Still, when I first arrived in LA, however committed I was to walking, it became obvious that I really couldn’t live here without a car.  I didn’t want a brand new car, and I didn’t want to deal with a used car salesman, so I developed a plan.  I would walk the streets of LA and the right car would present itself to me.   I’d be walking along and I’d see a car with a “for sale” sign in the window and that would be “my” car.  Which is why I ended up as the owner of a 1966 Dodge Dart that was parked in the street half a mile away from where I live.


In fact there was one car dealer’s lot that did vaguely attract me.  It was called B&M Auto, located right at the place where Sunset and Hollywood Boulevard’s converge.  It was a slightly scruffy, down at heel operation, but they always had some interesting cars for sale, say a Mustang resprayed an improbable yellow, a Jeep Wagoneer, or an E type Jag with a dent in every panel, that kind of thing. 

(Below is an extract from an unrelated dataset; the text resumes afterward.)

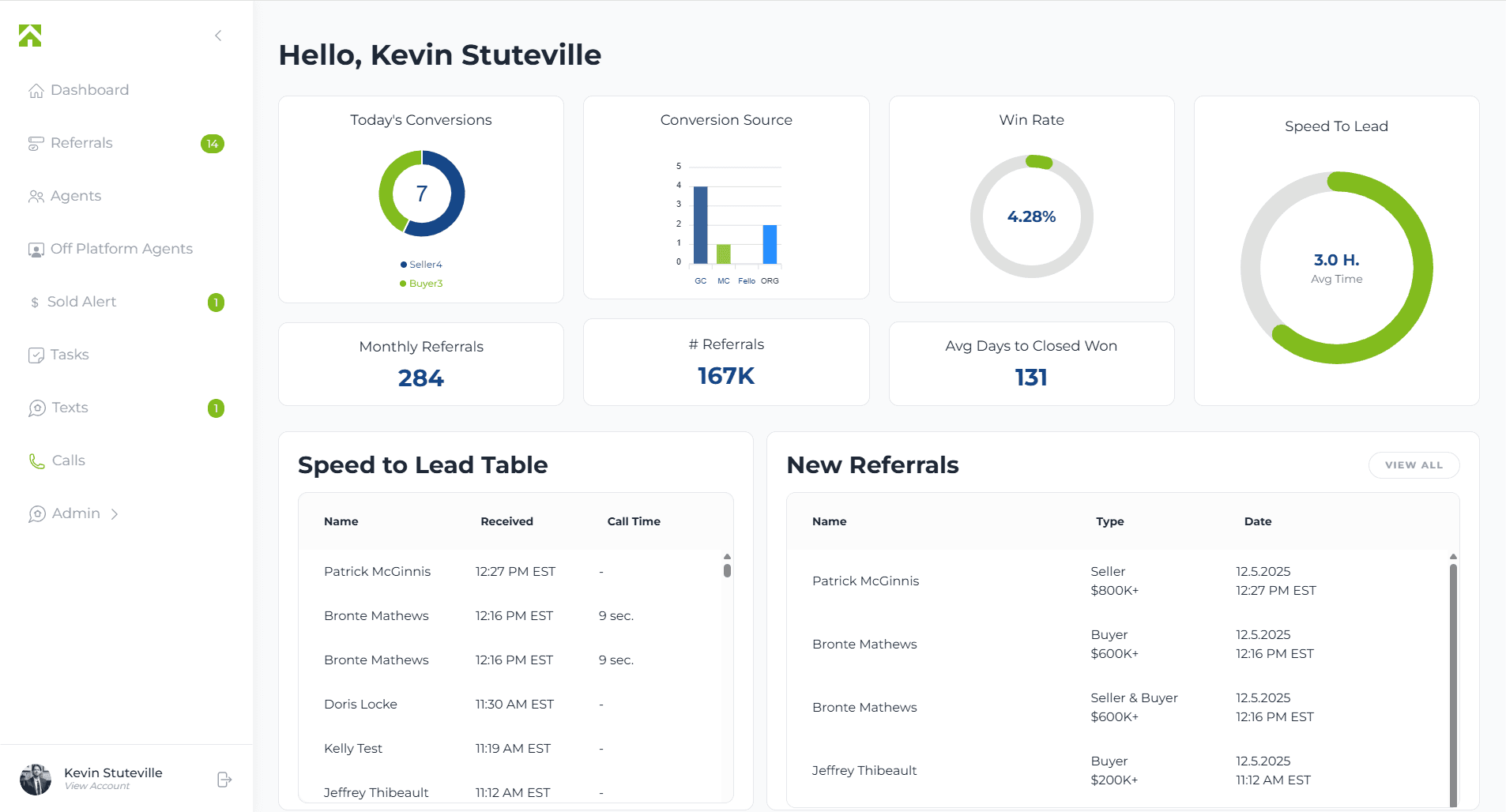
Task: Toggle the Seller legend item in conversions chart
Action: [x=421, y=265]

Of course I wouldn’t have felt completely confident buying an E Type Jag with a dent in every panel from a slightly scruffy, down at heel operation, and I suppose that’s why I didn’t.  But any time I walked around the area I always looked at what they had for sale and I’m not saying I thought it would B&M Auto always be there – there was always a provisional feel about the place - but even so it came as a blow to walk past the lot last weekend and find all the cars gone.  


The office was empty, there was a sign up in the window saying that B&M Auto was no more and that a new tenant had been found for the premises.  There was something deeply melancholy about the change, and the absence.


I don’t want to make too much of the “change and decay in all around I see” business, but I’ve now lived in LA long enough that quite a few things I liked have gone.  Many a soulful building or landmark has been demolished, this Bob’s Big  Boy and the very mid-century Cadillac dealership beyond on Wilshire, for instance.


Just a few weeks back they took away the giant hot dog that stood at the corner of Hollywood Boulevard and Western Avenue.  Well frankly that one always seemed doomed.  The surprising thing here was that it lasted so long.  I wonder if somebody bought it to preserve it.  For that matter I wonder if somebody’s going to buy the B&M Auto sign.


So, in a world of civic and architectural uncertainty the statue of Rock and Bullwinkle that stands at 8218 Sunset Boulevard seems a touchstone of stability and continuity.  It’s outside what used to be the Jay Ward headquarters and gift shop, now a dog grooming parlor.  The statue first appeared in 1961 – Jayne Mansfield was there at the unveiling – so it’s been standing over 50 years.  In Hollywood terms that makes it as historic and permanent as the statuary of ancient of Rome.


And you can say this for the custodians of Bullwinkle, they’re not letting him turn into a ruin.  Every now and again bits of him fall off, including his hand at one point apparently, but fortunately LA has the kind of skilled artisans you can call up and ask to come over and repair your Bullwinkle statue.  You try doing that in the Eternal City.